Etes-vous satisfait des condamnations et comment avez-vous vécu le procès ?
Comment pourrais-je être satisfait du verdict du procès civil ? Des années d’emprisonnement ne pourront jamais rien réparer. J’ai juste été soulagé que la circonstance aggravante d’homophobie ait été retenue, ce qui n’était pas gagné puisque ces quatre personnes ont louvoyé durant toutes les journées aux assises de Créteil, ils étaient bien préparé par leurs avocats. Ils n’ont par exemple jamais parlé de la façon dont je me suis retrouvé dans leur véhicule. Heureusement, un appel anonyme a donné la plaque d’immatriculation du véhicule de location utilisé par mes agresseurs, cet appel précisait que j’avais été frappé avant d’être poussé dans le véhicule. Selon leurs déclarations durant le procès, ils m’ont alors fouillé pour me voler argent et téléphone portable : je n’avais que dix euros sur moi, et j’avais oublié mon téléphone portable chez ma tante chez qui j’avais passé en début de soirée : l’avocat général leur a aussitôt demandé pourquoi alors m’avoir emmené dans ce parc de banlieue parisienne si leur seul but était de me voler. Ce procès a été des journées très très intenses, la semaine d’avant, j’étais déjà à Paris pour répondre dans le cabinet de mes avocats aux questions des journalistes. Nous pensions ainsi ne pas être sollicités durant le procès. Ce fut tout le contraire, et comme vous pouvez le constater en faisant une recherche Google, le procès a été énormément couvert : j’ai essayé de répondre au maximum de journalistes durant les pauses mais ils n’en avaient jamais assez. C’est la première fois en France qu’un crime reconnu homophobe a été autant médiatisé : j’ai toujours voulu que ce que j’ai subi serve à d’autres en éveillant les consciences.

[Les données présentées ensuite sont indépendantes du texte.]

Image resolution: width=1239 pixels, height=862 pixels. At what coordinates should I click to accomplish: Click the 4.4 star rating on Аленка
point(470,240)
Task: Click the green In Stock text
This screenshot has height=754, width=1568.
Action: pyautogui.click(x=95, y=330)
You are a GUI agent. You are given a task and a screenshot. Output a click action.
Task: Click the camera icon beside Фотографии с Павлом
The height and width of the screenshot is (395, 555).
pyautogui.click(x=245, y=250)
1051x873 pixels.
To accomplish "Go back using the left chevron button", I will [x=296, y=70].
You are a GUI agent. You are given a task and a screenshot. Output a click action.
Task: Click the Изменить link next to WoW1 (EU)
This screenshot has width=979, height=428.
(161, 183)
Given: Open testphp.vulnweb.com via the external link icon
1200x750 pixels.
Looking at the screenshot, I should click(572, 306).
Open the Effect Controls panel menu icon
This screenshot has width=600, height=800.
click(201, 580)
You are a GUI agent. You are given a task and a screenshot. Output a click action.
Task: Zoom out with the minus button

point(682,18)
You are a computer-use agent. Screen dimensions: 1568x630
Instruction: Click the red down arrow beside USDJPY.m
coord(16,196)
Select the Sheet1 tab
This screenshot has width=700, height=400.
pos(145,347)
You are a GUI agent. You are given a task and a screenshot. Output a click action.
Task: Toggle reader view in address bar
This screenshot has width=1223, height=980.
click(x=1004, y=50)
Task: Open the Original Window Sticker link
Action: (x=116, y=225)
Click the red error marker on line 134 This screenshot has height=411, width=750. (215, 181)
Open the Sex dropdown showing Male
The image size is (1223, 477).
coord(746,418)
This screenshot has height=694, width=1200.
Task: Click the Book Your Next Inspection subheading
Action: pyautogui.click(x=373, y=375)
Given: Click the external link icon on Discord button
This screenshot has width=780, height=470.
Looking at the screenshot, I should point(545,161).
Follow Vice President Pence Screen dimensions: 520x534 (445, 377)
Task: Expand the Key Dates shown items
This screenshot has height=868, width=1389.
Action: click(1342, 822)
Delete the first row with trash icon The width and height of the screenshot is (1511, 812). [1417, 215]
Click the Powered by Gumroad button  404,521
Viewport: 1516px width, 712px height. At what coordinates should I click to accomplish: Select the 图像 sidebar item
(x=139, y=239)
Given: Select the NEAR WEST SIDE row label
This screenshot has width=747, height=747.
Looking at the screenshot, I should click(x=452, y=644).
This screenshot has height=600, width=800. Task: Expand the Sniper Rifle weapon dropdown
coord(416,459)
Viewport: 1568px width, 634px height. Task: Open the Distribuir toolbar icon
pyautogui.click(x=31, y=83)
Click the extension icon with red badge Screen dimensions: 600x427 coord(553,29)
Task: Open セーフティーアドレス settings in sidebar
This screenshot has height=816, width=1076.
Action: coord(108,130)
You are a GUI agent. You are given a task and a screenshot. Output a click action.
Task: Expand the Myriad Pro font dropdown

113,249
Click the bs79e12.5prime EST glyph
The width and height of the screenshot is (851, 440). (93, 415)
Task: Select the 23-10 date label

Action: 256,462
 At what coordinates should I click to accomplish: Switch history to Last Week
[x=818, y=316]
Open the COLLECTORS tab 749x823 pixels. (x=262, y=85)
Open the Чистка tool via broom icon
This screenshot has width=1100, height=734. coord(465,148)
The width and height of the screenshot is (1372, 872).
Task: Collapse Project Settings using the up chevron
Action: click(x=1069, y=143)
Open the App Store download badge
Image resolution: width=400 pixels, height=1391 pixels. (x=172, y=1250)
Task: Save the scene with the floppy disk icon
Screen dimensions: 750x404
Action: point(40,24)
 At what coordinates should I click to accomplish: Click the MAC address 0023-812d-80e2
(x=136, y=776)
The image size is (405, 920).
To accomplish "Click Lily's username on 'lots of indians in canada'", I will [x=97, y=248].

Votre vie a-t-elle changée depuis ce jour-là et est-ce que cela a déclenché chez vous le besoin de participer ou de vous investir dans l’associatif ?
Ma vie a plus que changé, j’ai d’ailleurs été élevé deux fois par ma maman ! À ma sortie du coma, elle avait pris une location à côté de l’hôpital et me donnait à manger à la cuillère comme à un enfant. Je ne parlais pas et ne m’exprimais qu’avec les yeux, personne ne savait comment j’allais évoluer. On m’a ensuite réappris à marcher… J’ai donc du tout réapprendre. C’est aussi la raison pour laquelle seul le procès pénal jugeant mes agresseurs pour leurs actes s’est tenu. Le procès civil, pour mon « dédommagement », ne pourra intervenir que lorsque les experts médicaux auront statué sur mon cas, je suis en effet très loin de leurs pronostics au vu de mon état actuel et celui dans lequel j’étais lorsque l’on a découvert mon corps dans ce parc. Mon cas a mobilisé les plus grands experts médicaux et, selon le dernier compte rendu reçu, ce procès devrait se dérouler avant la fin de l’année… Je pourrais enfin tourner la page sur cette histoire mais continuerais à militer contre l’homophobie car comme je l’ai déclaré plusieurs fois, ce que j’ai subi ne peut plus exister en France. D’autres agressions et crimes se sont produits depuis mon histoire et malheureusement les médias n’en parlent pas. Si je peux continuer à alerter et à parler des ravages de l’homophobie en m’appuyant sur mon histoire, et pour montrer que nous sommes des citoyens égaux aux autres, je resterais présent.

Merci Bruno pour ce témoignage.

Propos recueillis par LGP Marseille, association organisatrice de la Lesbian & Gay Pride et de l’EuroPride Marseille Méditerannée 2013.